= TASK DETAILS =
Transcribed word for word, the lines below from the one with "Where should I click to: Click the 'Drug: RAY1216'" through the last line of the records form the answer; no picture is to be included.

(Collected data)
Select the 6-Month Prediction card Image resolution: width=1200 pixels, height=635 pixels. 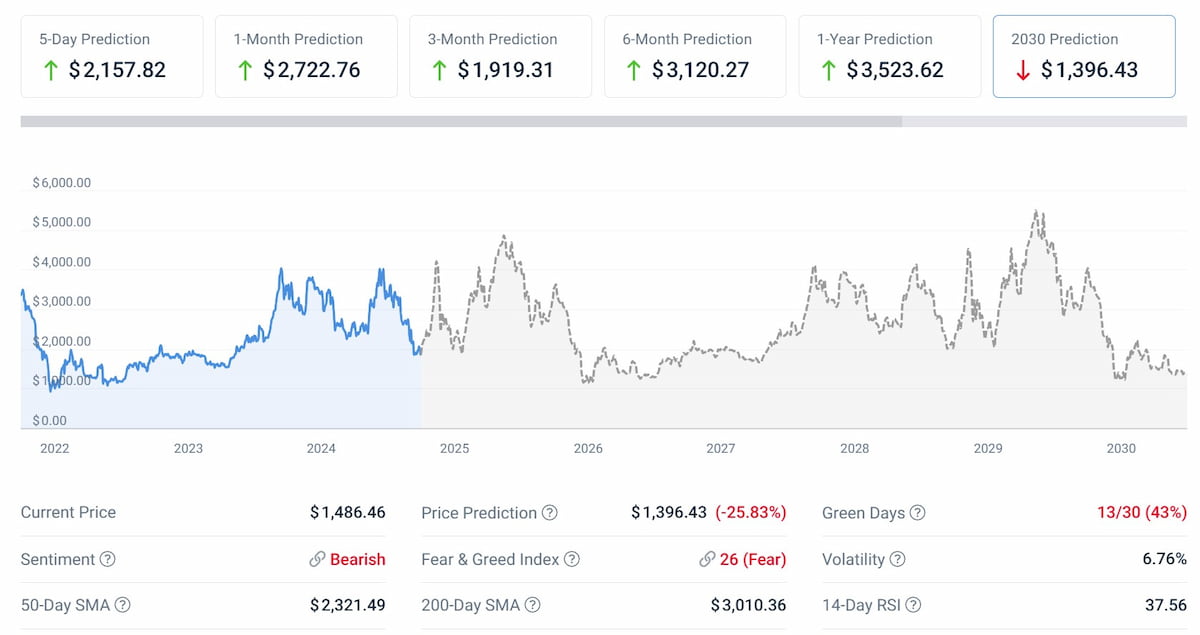(694, 55)
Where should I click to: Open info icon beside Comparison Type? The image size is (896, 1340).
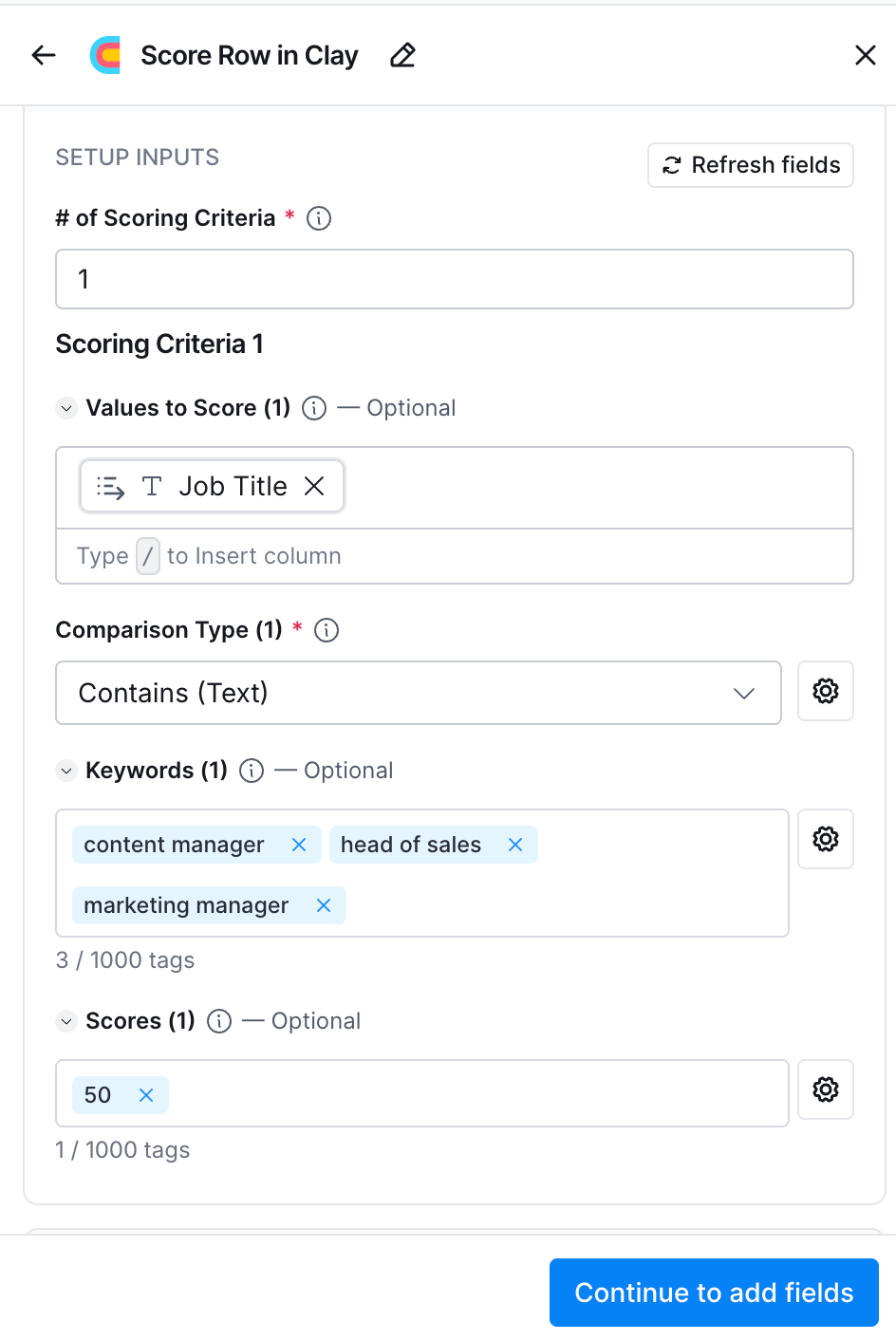(x=327, y=630)
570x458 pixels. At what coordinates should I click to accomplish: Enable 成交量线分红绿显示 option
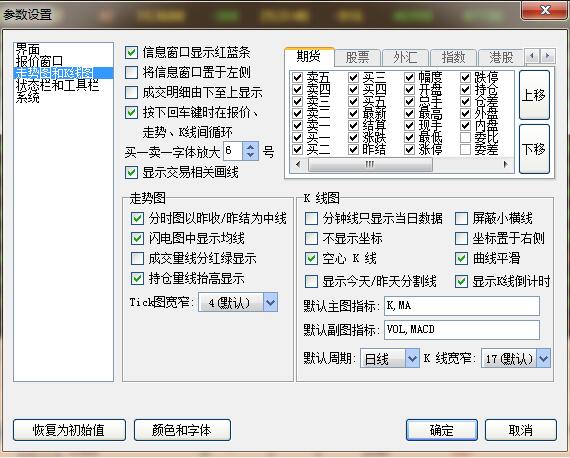pyautogui.click(x=137, y=259)
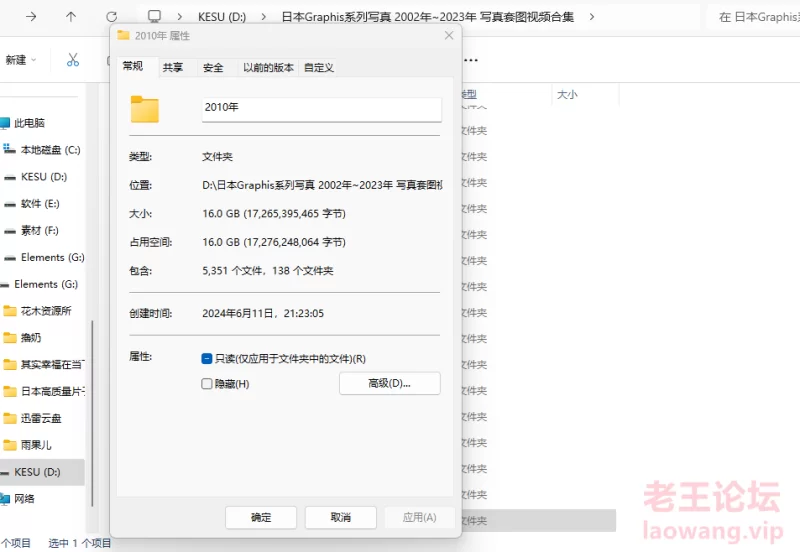The height and width of the screenshot is (552, 800).
Task: Enable the 隐藏 hidden checkbox
Action: pyautogui.click(x=207, y=383)
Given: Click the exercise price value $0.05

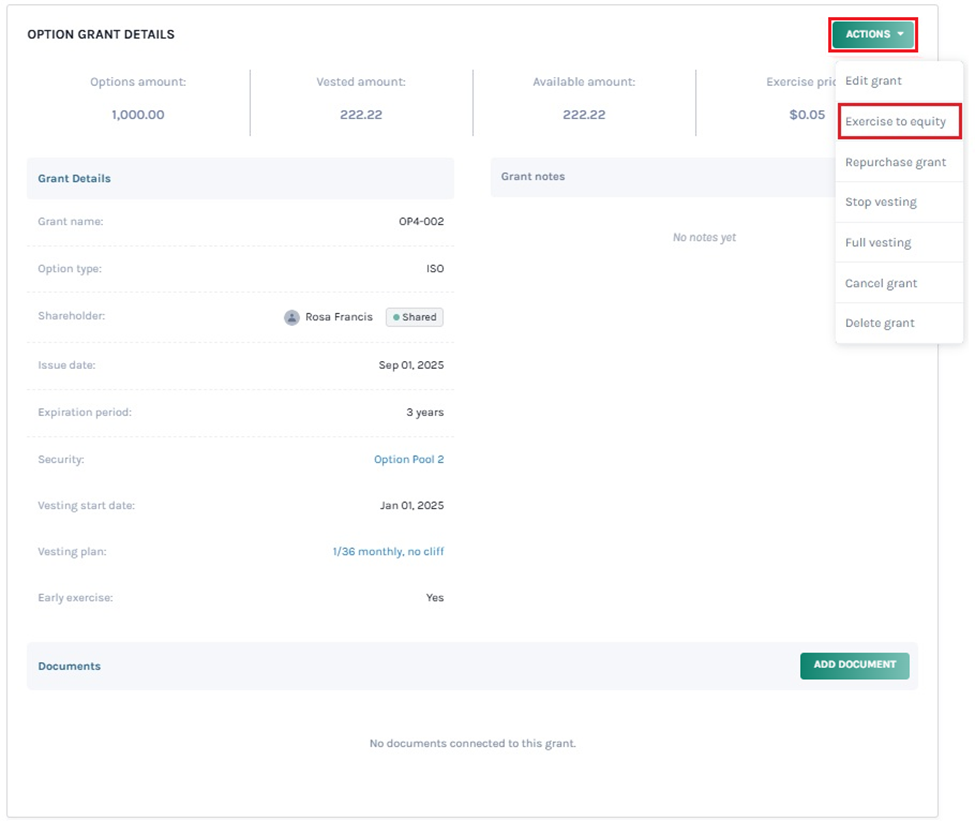Looking at the screenshot, I should click(x=806, y=115).
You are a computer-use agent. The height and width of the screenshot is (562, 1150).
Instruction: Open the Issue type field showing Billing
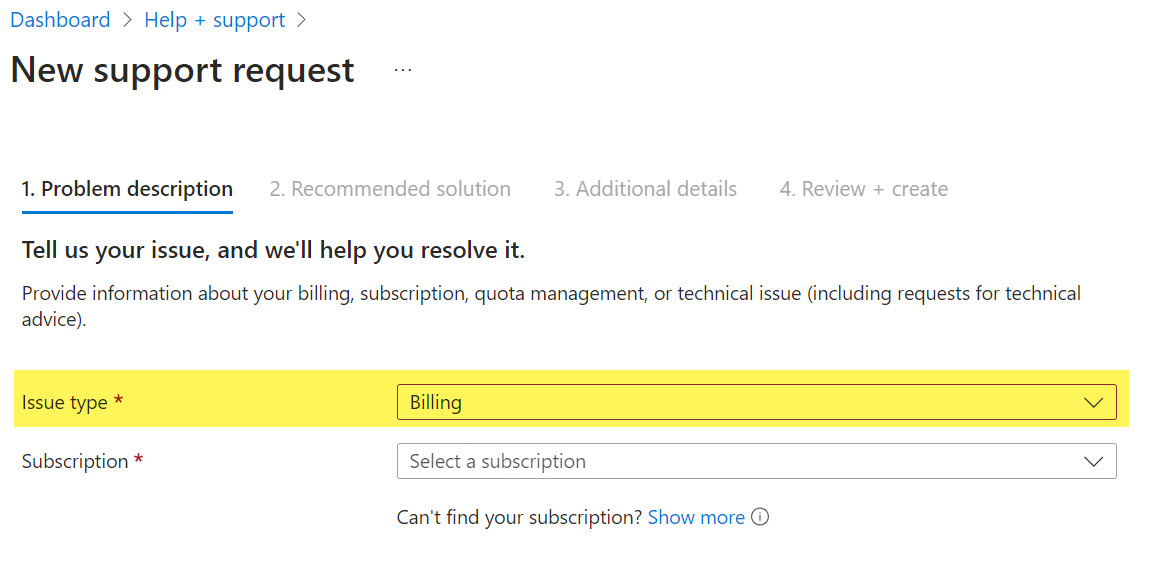pyautogui.click(x=756, y=402)
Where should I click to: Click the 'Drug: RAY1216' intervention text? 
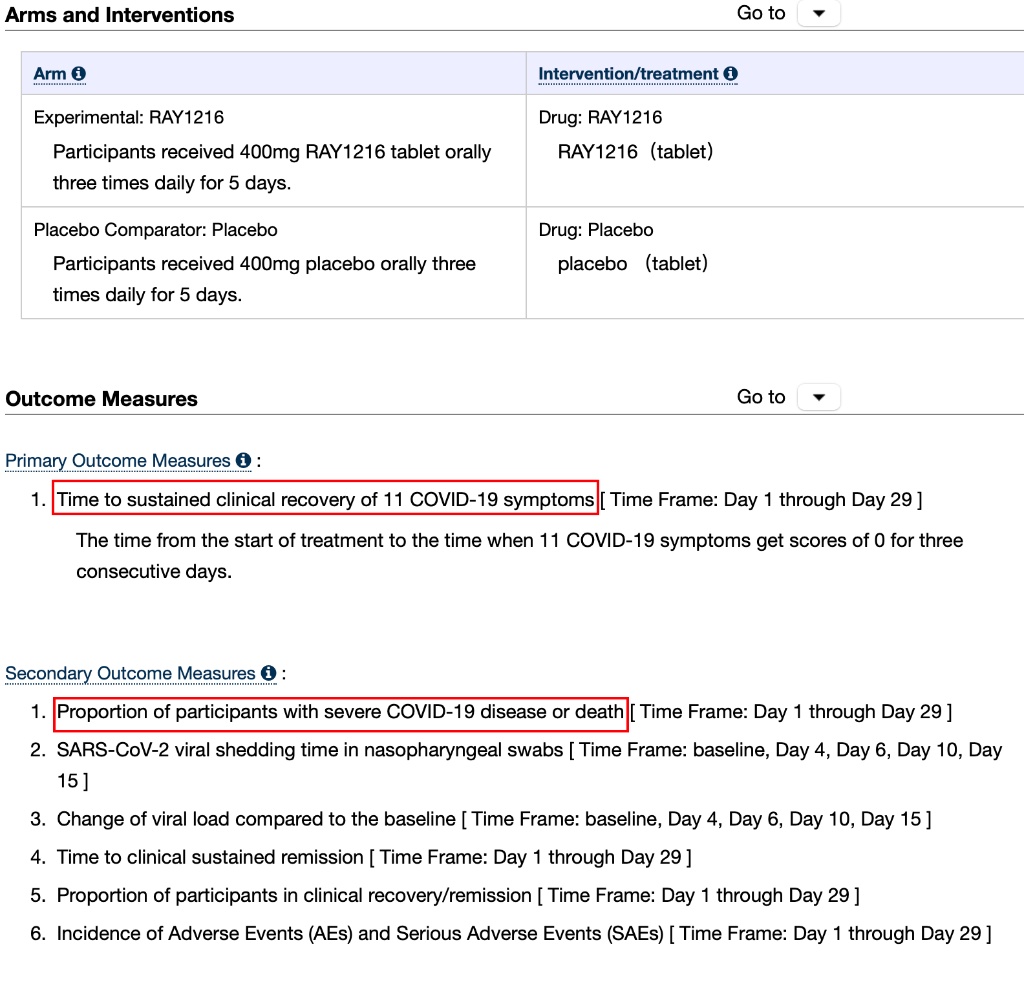point(600,118)
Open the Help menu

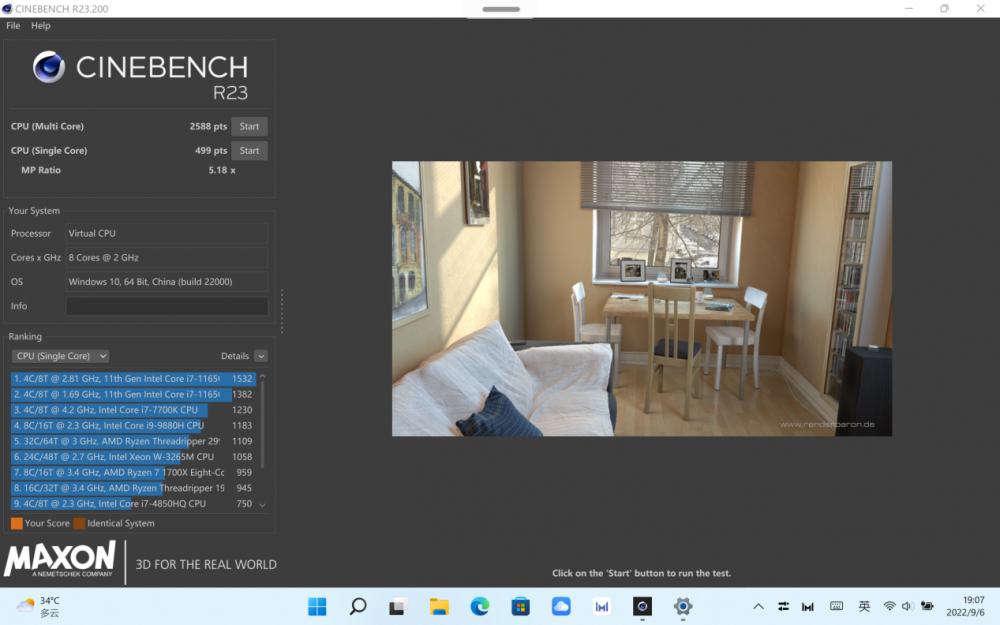coord(40,26)
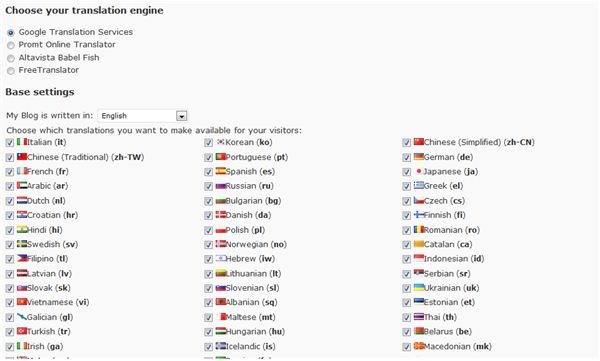Click the Japanese flag icon

pyautogui.click(x=419, y=171)
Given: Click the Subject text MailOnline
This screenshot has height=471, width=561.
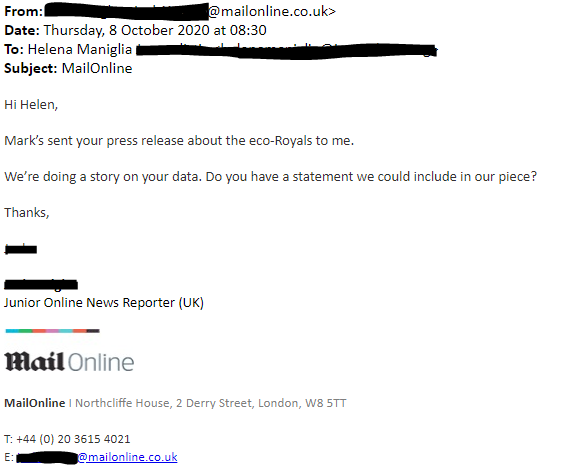Looking at the screenshot, I should pyautogui.click(x=97, y=68).
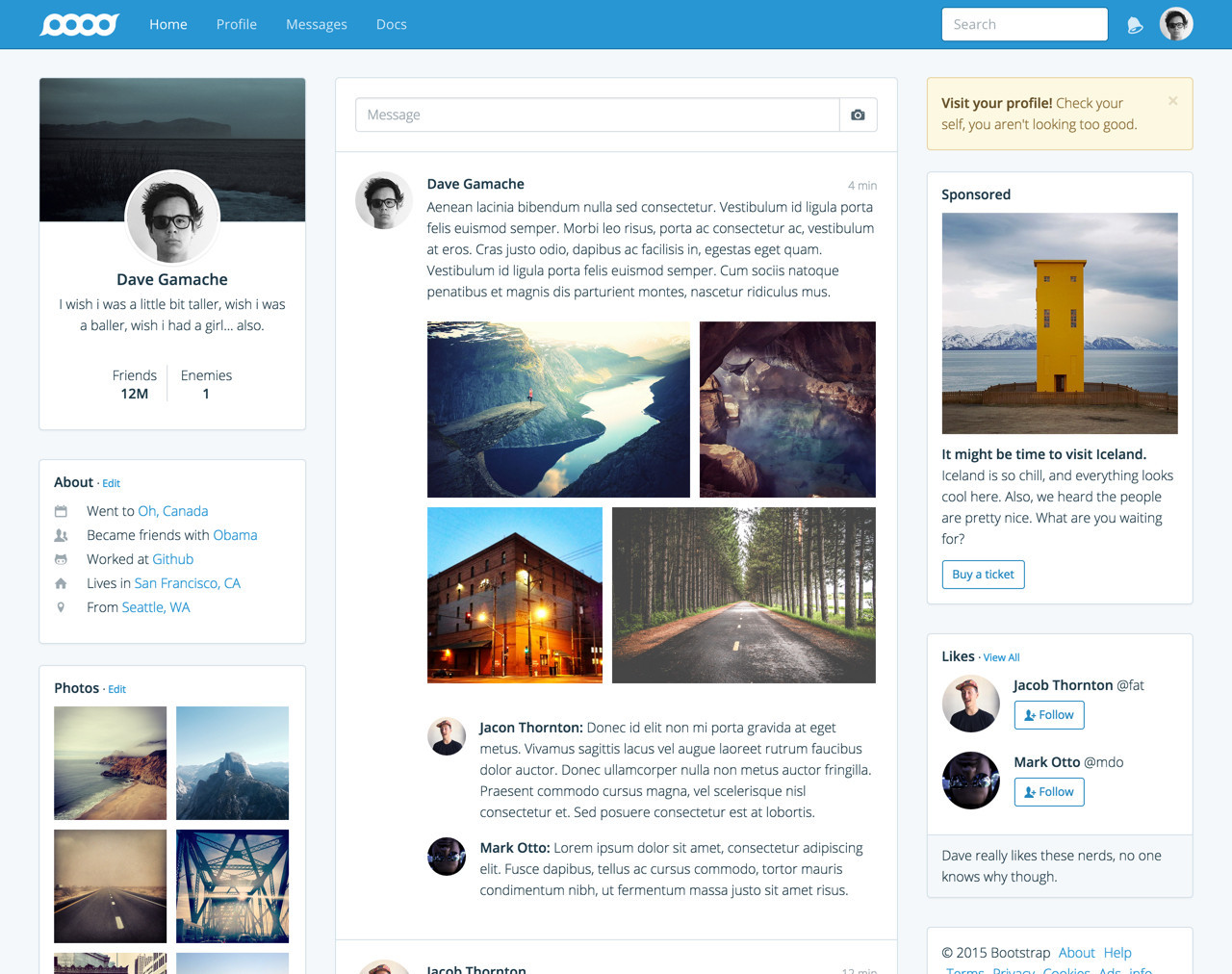Select the calendar icon next to Oh, Canada
Screen dimensions: 1232x974
[60, 510]
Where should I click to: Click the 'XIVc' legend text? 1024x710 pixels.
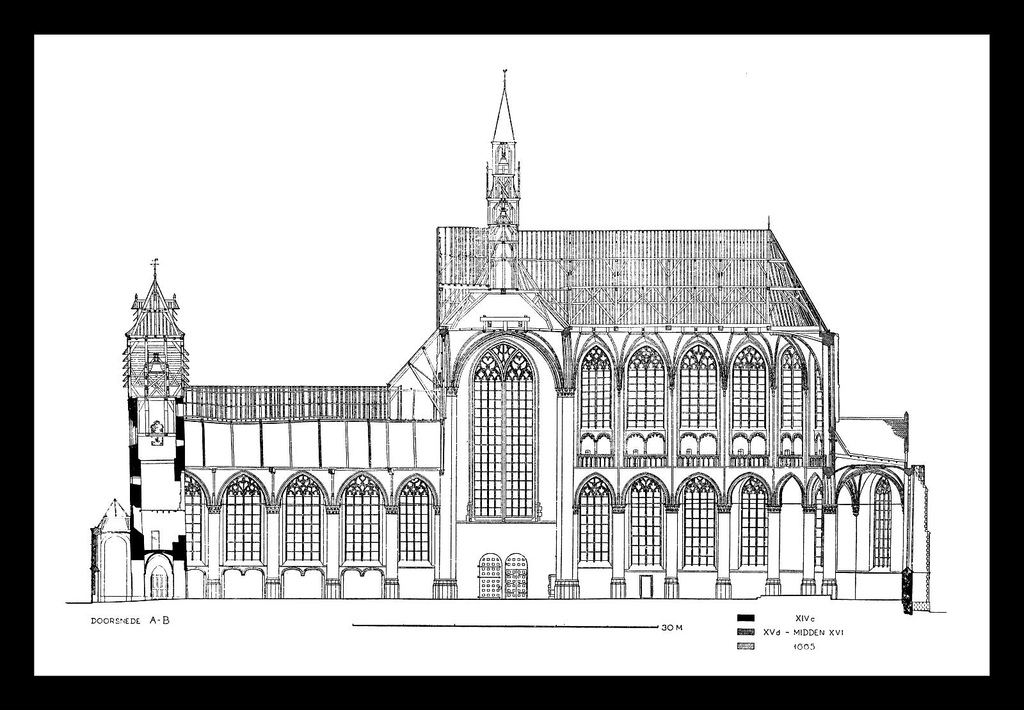[x=804, y=618]
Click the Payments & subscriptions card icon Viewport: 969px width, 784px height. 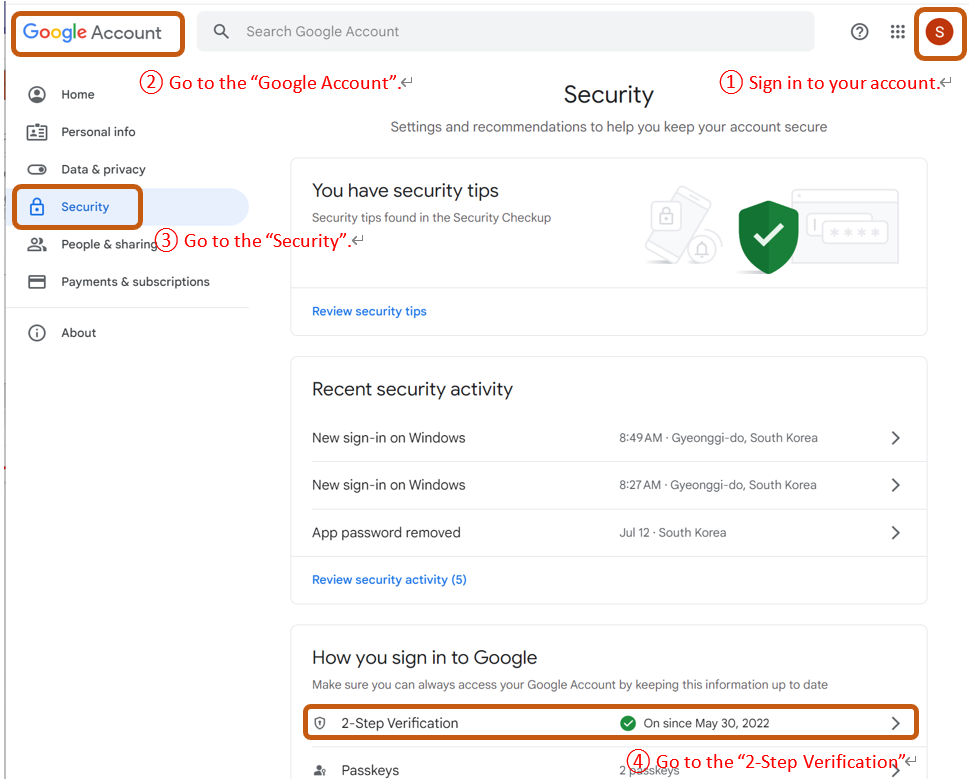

= SOLUTION FOR THIS PROBLEM =
Where should I click to: Click the 'Drug: RAY1216' intervention text? 
point(600,118)
Open the Help menu

coord(40,26)
Click the Japanese flag icon

pyautogui.click(x=419, y=171)
Given: Click the Subject text MailOnline
This screenshot has height=471, width=561.
Looking at the screenshot, I should pyautogui.click(x=97, y=68).
Select the calendar icon next to Oh, Canada
Screen dimensions: 1232x974
[60, 510]
Where should I click to: Click the 'XIVc' legend text? 1024x710 pixels.
[x=804, y=618]
Click the Payments & subscriptions card icon Viewport: 969px width, 784px height. 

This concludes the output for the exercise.